• EGFP;
  • encephalopathy;
  • green fluorescent protein;
  • in vivo imaging;
  • inflammation;
  • luciferase;
  • neonate


Infants suffering from infection or hypoxia–ischemia around the time of birth can develop brain damage resulting in life-long impairment such as cerebral palsy, epilepsy and cognitive disability. Inflammation appears to be an important contributor irrespective of whether the primary event is infection or hypoxia–ischemia. Activation of the transcription factor NF-κB is a hallmark of inflammation. To study perinatal brain inflammation, we developed a transgenic reporter mouse for imaging NF-κB activity in live animals and tissue samples. The reporter genes firefly luciferase and a destabilized version of enhanced GFP (dEGFP) were regulated by common NF-κB sites using a bidirectional promoter. Luciferase activity was imaged in vivo, while dEGFP was detected at cellular level in tissue sections. In newborn mice subjected to experimental models of infections or hypoxia–ischemia; luciferase signal increased in brains of live animals.
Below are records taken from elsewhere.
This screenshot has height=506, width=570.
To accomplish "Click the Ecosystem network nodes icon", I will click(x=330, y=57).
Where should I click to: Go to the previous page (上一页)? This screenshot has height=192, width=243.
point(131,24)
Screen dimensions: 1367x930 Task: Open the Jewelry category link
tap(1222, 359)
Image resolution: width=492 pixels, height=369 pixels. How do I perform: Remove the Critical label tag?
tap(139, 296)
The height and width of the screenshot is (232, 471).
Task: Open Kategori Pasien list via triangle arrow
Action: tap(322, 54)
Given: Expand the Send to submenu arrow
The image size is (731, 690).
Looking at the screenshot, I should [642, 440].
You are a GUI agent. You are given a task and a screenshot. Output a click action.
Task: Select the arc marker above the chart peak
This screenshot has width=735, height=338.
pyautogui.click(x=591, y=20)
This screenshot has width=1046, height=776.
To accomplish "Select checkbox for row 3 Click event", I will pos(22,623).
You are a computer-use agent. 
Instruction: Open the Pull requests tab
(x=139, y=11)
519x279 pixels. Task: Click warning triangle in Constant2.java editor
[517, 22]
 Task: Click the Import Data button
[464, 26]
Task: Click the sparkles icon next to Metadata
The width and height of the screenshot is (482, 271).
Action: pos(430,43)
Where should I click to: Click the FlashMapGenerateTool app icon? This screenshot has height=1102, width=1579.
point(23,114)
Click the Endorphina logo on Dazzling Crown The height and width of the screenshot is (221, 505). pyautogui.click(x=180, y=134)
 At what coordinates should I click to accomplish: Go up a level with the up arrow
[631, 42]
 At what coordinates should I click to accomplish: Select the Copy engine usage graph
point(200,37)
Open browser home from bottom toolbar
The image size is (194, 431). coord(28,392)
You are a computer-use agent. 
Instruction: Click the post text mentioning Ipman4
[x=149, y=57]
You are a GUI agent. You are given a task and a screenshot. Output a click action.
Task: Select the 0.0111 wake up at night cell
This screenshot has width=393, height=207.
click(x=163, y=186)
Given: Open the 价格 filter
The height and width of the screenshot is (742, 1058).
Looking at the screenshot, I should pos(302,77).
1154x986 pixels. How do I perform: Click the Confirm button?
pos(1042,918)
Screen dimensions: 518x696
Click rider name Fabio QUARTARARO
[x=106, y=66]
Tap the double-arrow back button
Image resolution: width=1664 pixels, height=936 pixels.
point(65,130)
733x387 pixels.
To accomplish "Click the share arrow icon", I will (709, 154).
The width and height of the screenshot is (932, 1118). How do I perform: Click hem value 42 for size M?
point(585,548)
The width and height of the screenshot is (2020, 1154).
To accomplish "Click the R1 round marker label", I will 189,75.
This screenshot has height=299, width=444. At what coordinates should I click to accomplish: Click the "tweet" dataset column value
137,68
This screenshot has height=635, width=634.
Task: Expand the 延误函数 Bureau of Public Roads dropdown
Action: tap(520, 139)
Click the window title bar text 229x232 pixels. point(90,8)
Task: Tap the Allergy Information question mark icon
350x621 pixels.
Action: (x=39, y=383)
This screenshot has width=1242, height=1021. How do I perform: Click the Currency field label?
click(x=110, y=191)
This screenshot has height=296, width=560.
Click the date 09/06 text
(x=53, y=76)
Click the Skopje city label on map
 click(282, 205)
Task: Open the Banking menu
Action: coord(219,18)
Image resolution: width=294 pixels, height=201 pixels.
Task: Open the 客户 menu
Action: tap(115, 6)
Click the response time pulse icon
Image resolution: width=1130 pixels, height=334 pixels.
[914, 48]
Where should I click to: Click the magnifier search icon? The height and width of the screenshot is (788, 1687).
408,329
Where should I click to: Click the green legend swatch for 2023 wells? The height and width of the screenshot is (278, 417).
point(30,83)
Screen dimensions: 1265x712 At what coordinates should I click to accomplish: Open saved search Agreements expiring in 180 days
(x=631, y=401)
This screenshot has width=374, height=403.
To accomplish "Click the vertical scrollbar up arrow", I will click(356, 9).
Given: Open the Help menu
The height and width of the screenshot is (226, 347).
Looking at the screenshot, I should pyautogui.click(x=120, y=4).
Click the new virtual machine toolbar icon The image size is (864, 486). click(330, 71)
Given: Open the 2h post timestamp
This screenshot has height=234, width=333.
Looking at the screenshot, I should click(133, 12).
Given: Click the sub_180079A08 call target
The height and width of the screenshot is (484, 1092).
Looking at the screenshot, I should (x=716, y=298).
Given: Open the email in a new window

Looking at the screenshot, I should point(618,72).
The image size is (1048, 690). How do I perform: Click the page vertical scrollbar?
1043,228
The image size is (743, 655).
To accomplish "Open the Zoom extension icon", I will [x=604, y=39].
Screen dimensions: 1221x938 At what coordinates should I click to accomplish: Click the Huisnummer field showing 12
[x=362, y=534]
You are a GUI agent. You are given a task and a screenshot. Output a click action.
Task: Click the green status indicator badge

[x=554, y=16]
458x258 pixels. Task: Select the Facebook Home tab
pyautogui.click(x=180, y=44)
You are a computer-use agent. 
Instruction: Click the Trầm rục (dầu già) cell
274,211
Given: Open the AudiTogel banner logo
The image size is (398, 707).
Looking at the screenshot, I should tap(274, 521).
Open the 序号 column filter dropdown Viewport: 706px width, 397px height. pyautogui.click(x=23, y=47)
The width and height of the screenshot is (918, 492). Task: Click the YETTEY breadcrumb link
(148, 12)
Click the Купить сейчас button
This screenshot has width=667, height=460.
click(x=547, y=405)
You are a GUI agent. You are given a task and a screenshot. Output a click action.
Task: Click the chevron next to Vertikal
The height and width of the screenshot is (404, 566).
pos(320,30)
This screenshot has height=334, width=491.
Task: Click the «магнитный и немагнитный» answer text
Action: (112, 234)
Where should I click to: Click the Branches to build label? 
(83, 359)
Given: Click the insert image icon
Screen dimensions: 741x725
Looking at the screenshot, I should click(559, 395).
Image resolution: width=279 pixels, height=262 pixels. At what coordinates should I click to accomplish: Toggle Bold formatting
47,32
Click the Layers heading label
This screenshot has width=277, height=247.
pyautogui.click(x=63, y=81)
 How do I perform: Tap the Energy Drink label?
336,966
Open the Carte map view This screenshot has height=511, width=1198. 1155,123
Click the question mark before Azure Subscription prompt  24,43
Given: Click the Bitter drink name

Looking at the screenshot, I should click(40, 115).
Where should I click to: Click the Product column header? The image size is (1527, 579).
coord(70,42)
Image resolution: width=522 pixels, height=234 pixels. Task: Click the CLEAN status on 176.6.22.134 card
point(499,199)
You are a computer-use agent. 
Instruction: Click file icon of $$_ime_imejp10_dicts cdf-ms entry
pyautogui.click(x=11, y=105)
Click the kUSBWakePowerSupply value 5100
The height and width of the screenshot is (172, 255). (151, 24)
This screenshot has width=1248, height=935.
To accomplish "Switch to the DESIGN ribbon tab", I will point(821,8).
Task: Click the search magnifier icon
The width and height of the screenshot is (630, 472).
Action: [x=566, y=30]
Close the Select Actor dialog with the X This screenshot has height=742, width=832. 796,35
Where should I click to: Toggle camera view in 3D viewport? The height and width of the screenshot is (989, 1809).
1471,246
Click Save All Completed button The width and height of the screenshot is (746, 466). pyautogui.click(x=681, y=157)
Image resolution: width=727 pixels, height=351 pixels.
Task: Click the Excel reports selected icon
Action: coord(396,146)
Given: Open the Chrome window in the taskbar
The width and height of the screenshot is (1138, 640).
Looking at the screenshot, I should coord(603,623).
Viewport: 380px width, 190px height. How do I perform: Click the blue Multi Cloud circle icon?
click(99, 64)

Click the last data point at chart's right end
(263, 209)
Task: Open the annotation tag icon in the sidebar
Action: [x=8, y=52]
In brain sections dEGFP expression, revealing NF-κB activation was observed in the endothelial cells of the blood–brain barrier in all disease models. In meningitis and hypoxia–ischemia expression of dEGFP was also induced in perivascular astrocytes. In conclusion, by using this transgenic reporter mouse in experimental models of perinatal complications, we could assess NF-κB activity in vivo and subsequently determine the cellular origin in the tissues.